* _Exercise_
Render the stretch from the start of the lines through the line that contains "pyautogui.click(x=585, y=654)" as a Markdown table with two columns, No. and Text, giving each line a row number and leaving out blank lines.

* _Provided data_
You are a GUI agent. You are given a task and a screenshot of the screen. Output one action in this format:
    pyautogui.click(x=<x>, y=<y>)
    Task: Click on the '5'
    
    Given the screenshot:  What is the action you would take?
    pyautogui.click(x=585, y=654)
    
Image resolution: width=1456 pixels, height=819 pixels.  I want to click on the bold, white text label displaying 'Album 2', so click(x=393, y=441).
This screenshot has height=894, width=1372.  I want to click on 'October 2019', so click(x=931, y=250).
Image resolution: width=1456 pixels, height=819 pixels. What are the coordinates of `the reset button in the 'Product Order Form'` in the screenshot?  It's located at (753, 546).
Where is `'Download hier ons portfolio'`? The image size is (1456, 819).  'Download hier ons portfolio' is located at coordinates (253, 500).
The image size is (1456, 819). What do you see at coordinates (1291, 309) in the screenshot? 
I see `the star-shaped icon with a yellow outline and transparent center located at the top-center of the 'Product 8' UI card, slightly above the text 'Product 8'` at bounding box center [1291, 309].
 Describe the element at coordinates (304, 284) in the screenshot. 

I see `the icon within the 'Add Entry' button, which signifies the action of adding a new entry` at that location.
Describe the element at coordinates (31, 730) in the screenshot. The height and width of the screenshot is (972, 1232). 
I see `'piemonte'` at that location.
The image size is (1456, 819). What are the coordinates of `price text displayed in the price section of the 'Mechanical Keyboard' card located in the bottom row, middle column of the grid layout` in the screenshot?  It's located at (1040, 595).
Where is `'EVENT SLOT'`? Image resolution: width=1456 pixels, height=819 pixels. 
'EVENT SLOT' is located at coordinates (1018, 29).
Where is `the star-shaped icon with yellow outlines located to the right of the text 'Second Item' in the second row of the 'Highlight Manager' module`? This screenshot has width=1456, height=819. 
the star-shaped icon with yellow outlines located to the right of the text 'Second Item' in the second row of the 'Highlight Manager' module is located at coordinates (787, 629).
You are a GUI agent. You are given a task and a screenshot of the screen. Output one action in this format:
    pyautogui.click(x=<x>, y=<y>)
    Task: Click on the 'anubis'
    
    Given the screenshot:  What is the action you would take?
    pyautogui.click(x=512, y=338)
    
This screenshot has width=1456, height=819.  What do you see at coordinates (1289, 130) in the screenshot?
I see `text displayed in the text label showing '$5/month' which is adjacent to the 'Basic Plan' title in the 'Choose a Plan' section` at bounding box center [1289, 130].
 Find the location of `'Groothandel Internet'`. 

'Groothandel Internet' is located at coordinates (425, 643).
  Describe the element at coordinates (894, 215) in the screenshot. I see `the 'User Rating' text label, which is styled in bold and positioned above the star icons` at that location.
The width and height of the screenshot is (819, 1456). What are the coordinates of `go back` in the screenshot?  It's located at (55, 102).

* _Output of the task_
| No. | Text |
|---|---|
| 1 | You are a GUI agent. You are given a task and a screenshot of the screen. Output one action in this format: |
| 2 |     pyautogui.click(x=<x>, y=<y>) |
| 3 |     Task: Click on the '5' |
| 4 |     Given the screenshot:  What is the action you would take? |
| 5 |     pyautogui.click(x=585, y=654) |